Hmac Signatures-Specific Remediation in Feathersjs — concrete code fixes
Remediation centers on ensuring that HMAC signatures cover all data that influences routing, service selection, and authorization, and that validation occurs before any sensitive logic is executed. Below are concrete examples for a secure FeathersJS service using HMAC signatures.
Secure HMAC Verification Middleware
The following middleware computes the expected HMAC over the HTTP method, full path, timestamp, and the request body, and rejects the request if verification fails or if the timestamp is outside an acceptable window:
const crypto = require('node:crypto');
function verifyHmac(req, res, next) {
const signature = req.headers['x-hmac-signature'];
const timestamp = req.headers['x-request-timestamp'];
const secret = process.env.HMAC_SECRET;
if (!signature || !timestamp || !secret) {
return res.status(400).json({ message: 'Missing HMAC authentication headers' });
}
// Reject requests older than 5 minutes to prevent replay
const now = Date.now();
const requestTime = parseInt(timestamp, 10);
if (Math.abs(now - requestTime) > 5 * 60 * 1000) {
return res.status(401).json({ message: 'Request timestamp out of bounds' });
}
const payload = {
method: req.method,
path: req.originalUrl,
timestamp: timestamp,
body: req.body
};
const computed = crypto.createHmac('sha256', secret)

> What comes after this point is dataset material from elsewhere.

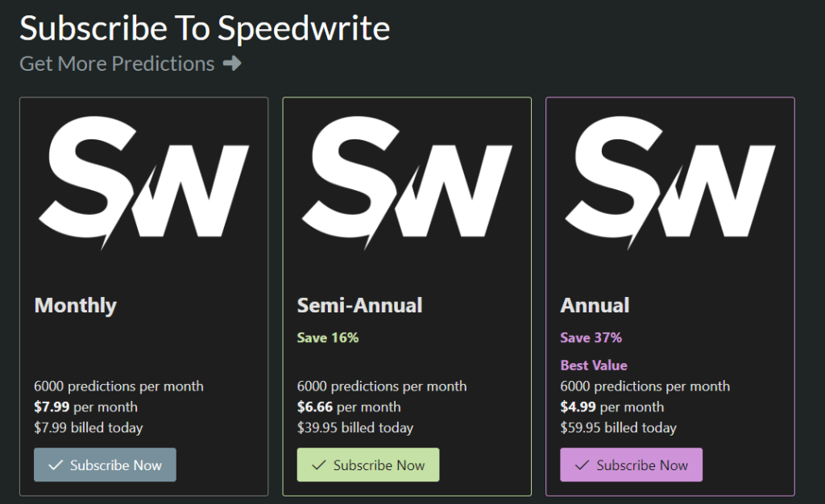Click the Save 16% label
This screenshot has width=825, height=504.
coord(328,337)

.update(payload.method + '|' + payload.path + '|' + payload.timestamp + '|' + JSON.stringify(payload.body))
.digest('hex');
if (!crypto.timingSafeEqual(Buffer.from(signature), Buffer.from(computed))) {
return res.status(401).json({ message: 'Invalid HMAC signature' });
}
next();
}
Applying Middleware to a FeathersJS Service
Ensure the HMAC verification runs before the service handler and that the service name or route is included in the signed payload to prevent routing manipulation:
const feathers = require('@feathersjs/feathers');
const express = require('@feathersjs/express');
const app = express(feathers());
// Apply HMAC verification globally before any service
app.use(verifyHmac);
app.use('/admin/users', {
async create(data, params) {
// Service logic here; by this point HMAC and routing integrity are verified
return { id: 1, ...data };
}
});
app.use('/public/items', {
async find(params) {
return [{ id: 1, name: 'public' }];
}
});
// Start server omitted for brevity
Include Path and Service Context in Signature
Signatures must incorporate the request path and, if applicable, the service identifier to ensure that an attacker cannot redirect a valid signature to a different route or service:
const payload = {
method: req.method,
path: req.originalUrl, // includes full route, e.g., /admin/users
service: 'admin-users', // explicit service identifier
timestamp: timestamp,
body: req.body
};
Additional Hardening Practices
- Use short timestamp windows (e.g., 1–5 minutes) and reject replayed timestamps.
- Ensure the HMAC secret is stored securely and rotated periodically.
- Avoid mixing signed and unsigned routing parameters that could lead to ambiguity.
- Return generic error messages for authentication failures to prevent information leakage.
These steps reduce the risk of sandbox escape by tightly binding the signature to the intended execution context and enforcing verification before routing decisions affect internal service selection.